In the entries below, the line with "This screenshot has width=519, height=367." marks the start. Return it and every following line exactly, ending with the last.

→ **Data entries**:
============

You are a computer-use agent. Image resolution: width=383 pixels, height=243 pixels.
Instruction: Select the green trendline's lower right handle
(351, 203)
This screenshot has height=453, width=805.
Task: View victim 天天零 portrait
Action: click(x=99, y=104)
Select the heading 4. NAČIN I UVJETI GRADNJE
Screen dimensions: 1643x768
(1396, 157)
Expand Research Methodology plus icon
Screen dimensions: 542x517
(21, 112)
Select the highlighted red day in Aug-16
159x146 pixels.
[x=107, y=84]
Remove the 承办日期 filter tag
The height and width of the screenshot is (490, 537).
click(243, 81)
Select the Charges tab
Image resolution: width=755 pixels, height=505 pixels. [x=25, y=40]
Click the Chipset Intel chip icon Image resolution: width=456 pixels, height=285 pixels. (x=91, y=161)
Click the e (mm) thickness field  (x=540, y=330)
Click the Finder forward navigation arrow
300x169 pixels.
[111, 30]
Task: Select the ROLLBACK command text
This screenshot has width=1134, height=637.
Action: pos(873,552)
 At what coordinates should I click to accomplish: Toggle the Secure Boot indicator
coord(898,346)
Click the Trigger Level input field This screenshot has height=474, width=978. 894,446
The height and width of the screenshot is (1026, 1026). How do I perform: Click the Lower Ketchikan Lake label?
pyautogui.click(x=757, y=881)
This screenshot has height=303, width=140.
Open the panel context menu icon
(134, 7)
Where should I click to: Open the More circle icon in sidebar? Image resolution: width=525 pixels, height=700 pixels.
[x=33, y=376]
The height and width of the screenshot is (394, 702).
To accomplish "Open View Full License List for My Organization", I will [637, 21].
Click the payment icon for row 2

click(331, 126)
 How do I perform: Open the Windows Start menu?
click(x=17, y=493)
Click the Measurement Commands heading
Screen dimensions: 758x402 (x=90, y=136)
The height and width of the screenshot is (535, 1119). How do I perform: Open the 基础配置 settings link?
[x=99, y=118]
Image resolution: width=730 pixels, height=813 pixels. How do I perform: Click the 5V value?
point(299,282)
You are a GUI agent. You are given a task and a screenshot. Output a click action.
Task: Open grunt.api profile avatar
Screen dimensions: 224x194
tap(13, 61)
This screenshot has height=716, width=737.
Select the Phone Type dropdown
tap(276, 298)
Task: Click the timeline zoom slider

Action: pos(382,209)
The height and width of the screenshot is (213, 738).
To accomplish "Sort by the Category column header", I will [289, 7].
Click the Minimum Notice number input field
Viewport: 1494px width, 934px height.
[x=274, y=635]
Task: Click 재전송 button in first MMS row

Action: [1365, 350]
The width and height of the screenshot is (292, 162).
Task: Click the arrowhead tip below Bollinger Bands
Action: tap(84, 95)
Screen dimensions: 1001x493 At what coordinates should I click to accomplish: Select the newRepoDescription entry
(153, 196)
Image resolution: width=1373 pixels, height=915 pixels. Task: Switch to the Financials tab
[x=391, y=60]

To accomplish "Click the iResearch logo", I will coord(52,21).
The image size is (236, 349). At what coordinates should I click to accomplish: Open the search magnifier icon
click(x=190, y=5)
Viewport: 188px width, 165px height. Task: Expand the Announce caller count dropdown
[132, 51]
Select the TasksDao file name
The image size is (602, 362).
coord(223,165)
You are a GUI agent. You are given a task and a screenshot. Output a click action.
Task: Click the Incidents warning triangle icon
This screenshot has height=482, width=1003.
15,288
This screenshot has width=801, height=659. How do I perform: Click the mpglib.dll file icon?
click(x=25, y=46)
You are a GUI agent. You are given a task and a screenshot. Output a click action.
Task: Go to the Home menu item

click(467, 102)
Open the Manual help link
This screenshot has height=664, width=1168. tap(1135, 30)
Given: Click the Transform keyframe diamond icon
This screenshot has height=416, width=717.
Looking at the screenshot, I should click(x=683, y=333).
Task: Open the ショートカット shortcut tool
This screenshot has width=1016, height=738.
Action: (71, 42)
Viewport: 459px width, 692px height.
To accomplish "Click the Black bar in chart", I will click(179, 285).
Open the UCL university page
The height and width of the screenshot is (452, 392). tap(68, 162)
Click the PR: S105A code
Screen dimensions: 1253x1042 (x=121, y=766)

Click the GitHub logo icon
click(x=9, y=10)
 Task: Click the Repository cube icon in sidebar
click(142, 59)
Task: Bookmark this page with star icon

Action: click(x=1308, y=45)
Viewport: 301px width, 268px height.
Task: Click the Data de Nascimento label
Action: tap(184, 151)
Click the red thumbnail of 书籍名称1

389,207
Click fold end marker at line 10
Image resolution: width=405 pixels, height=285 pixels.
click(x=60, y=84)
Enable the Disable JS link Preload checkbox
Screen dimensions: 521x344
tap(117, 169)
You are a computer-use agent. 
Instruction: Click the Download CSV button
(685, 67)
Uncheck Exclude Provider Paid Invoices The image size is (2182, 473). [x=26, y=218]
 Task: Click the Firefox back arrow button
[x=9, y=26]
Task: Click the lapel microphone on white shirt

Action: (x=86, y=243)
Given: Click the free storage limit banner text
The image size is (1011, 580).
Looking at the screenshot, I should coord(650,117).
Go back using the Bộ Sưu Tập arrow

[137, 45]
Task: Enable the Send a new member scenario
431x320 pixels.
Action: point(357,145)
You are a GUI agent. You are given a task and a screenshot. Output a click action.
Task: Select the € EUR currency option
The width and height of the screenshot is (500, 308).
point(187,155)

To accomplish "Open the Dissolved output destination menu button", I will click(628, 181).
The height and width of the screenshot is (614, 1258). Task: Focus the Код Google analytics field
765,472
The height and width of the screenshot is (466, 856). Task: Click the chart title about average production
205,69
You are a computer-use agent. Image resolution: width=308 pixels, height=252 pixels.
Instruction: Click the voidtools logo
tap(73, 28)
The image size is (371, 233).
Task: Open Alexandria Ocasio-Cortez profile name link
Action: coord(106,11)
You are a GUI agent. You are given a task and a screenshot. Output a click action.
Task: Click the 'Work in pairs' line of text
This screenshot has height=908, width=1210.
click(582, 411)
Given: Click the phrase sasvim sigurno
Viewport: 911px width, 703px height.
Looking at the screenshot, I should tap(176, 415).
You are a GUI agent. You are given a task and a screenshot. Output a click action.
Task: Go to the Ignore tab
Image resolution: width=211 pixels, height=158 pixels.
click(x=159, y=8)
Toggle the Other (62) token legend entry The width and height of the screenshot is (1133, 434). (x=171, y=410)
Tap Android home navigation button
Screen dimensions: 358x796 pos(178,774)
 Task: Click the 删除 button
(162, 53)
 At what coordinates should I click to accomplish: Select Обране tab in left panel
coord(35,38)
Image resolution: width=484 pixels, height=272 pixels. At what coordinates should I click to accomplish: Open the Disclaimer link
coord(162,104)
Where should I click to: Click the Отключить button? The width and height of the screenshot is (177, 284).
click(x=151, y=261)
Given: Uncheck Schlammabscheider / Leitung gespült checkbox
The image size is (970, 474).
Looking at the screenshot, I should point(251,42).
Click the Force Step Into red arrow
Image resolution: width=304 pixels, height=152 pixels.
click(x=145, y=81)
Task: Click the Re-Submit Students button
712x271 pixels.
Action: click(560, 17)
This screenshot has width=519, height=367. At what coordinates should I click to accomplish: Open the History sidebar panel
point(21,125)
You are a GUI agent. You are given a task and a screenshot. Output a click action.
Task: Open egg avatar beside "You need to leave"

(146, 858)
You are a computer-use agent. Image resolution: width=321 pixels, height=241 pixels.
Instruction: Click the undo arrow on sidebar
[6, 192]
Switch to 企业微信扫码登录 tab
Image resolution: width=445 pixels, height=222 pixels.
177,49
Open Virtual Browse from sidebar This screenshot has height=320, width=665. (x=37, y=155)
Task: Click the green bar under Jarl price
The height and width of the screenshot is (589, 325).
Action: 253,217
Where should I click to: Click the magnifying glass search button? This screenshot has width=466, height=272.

============

→ **Answer below**:
This screenshot has width=519, height=367. At what coordinates should I click to accomplish: Open the History sidebar panel
point(21,125)
You are a GUI agent. You are given a task and a screenshot. Output a click action.
Task: Open egg avatar beside "You need to leave"

(146, 858)
You are a computer-use agent. Image resolution: width=321 pixels, height=241 pixels.
Instruction: Click the undo arrow on sidebar
[6, 192]
Switch to 企业微信扫码登录 tab
Image resolution: width=445 pixels, height=222 pixels.
177,49
Open Virtual Browse from sidebar This screenshot has height=320, width=665. (x=37, y=155)
Task: Click the green bar under Jarl price
The height and width of the screenshot is (589, 325).
Action: 253,217
Where should I click to: Click the magnifying glass search button? This screenshot has width=466, height=272.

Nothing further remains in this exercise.